Distributed Stochastic Model Predictive Control Synthesis for Large-Scale Uncertain Linear Systems

This paper presents an approach to distributed stochastic model predictive control (SMPC) of large-scale uncertain linear systems with additive disturbances. Typical SMPC approaches for such problems involve formulating a large-scale finite-horizon chance-constrained optimization problem at each sampling time, which is in general non-convex and difficult to solve. Using an approximation, the so-called scenario approach, we formulate a large-scale scenario program and provide a theoretical guarantee to quantify the robustness of the obtained solution. However, such a reformulation leads to a computational tractability issue, due to the large number of required scenarios. To this end, we present two novel ideas in this paper to address this issue. We first provide a technique to decompose the large-scale scenario program into distributed scenario programs that exchange a certain number of scenarios with each other in order to compute local decisions. We show the exactness of the decomposition with a-priori probabilistic guarantees for the desired level of constraint fulfillment.

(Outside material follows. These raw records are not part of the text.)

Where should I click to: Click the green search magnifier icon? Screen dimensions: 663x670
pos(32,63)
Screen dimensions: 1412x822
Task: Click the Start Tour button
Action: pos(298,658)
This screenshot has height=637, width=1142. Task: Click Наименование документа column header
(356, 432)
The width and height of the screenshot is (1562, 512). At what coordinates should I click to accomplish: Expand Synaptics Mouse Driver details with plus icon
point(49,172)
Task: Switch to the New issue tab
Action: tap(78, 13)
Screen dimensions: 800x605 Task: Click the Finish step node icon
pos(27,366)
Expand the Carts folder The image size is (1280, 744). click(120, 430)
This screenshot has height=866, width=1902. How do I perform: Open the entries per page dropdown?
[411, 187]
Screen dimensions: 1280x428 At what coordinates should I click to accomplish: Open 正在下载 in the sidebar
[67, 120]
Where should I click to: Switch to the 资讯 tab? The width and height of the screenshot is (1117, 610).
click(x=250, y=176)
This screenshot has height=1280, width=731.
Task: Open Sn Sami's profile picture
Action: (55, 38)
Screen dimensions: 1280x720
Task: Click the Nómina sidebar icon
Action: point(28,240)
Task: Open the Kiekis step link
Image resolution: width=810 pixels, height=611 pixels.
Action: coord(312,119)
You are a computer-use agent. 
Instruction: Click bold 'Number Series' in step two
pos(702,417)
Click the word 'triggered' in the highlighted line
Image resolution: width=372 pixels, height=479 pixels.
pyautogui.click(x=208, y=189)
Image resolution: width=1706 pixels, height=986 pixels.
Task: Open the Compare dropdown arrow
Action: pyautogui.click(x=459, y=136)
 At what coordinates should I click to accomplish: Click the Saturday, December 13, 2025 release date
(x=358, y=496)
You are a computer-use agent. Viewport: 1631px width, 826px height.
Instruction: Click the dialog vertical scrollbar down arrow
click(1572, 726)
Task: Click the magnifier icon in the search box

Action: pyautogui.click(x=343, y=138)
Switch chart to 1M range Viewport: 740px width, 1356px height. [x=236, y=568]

As our second contribution, we develop an inter-agent soft communication scheme based on a set parametrization technique together with the notion of probabilistically reliable sets to reduce the required communication between each subproblem. We show how to incorporate the probabilistic reliability notion into existing results and provide new guarantees for the desired level of constraint violations. A simulation study is presented to illustrate the advantages of our proposed framework.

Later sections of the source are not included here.